DEPUTY PRESIDENT BEAUMONT

PERTH, 28 MARCH 2023

Application for termination of the Peakzone Pty Ltd Agreement 2017

  1. Issue and outcome

  1. On 3 March 2023, Peakzone Pty Ltd T/A Peak Industrial Electrical (the Applicant) applied for the termination of the Peakzone Pty Ltd Agreement 2017 (the Agreement)[1] under s 222 of the Fair Work Act 2009 (Cth) (the Act).

  1. The Agreement is a single enterprise agreement.  It covers the work of electrical employees engaged in the electrical contracting industry.  The nominal expiry date of the Agreement is 15 June 2021.  If the Agreement did not apply to the employees’ employment, the same employees would be covered by the Electrical, Electronic and Communications Contracting Award 2020 (the Award).[2]

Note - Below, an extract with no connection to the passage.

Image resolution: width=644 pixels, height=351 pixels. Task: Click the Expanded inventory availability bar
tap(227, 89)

  1. The Applicant has standing to apply for the termination of the Agreement under s 222(1) of the Act, the application was accompanied by the requisite documentation under s 222(2) and was made within the prescribed statutory period.[3] Section 222 deals with circumstances where termination of an Agreement is sought on the basis that termination has been agreed to. The Applicant says that a majority of employees have agreed to terminate the Agreement in accordance with the provisions of the Act.

  1. Section 223 of the Act sets out the conditions which must be met for an agreement to be terminated pursuant to s 222 of the Act. Section 223 of the Act is as follows:

223 When the FWC must approve a termination of an enterprise agreement

If an application for the approval of a termination of an enterprise agreement is made under section 222, the FWC must approve the termination if:

(a) the FWC is satisfied that each employer covered by the agreement complied with subsection 220(2) (which deals with giving employees a reasonable opportunity to decide etc.) in relation to the agreement; and

(b) the FWC is satisfied that the termination was agreed to in accordance with whichever of subsection 221(1) or (2) applies (those subsections deal with agreement to the termination of different kinds of enterprise agreements by employee vote); and

(c) the FWC is satisfied that there are no other reasonable grounds for believing that the employees have not agreed to the termination; and

(d) the FWC considers that it is appropriate to approve the termination taking into account the views of the employee organisation or employee organisations (if any) covered by the agreement.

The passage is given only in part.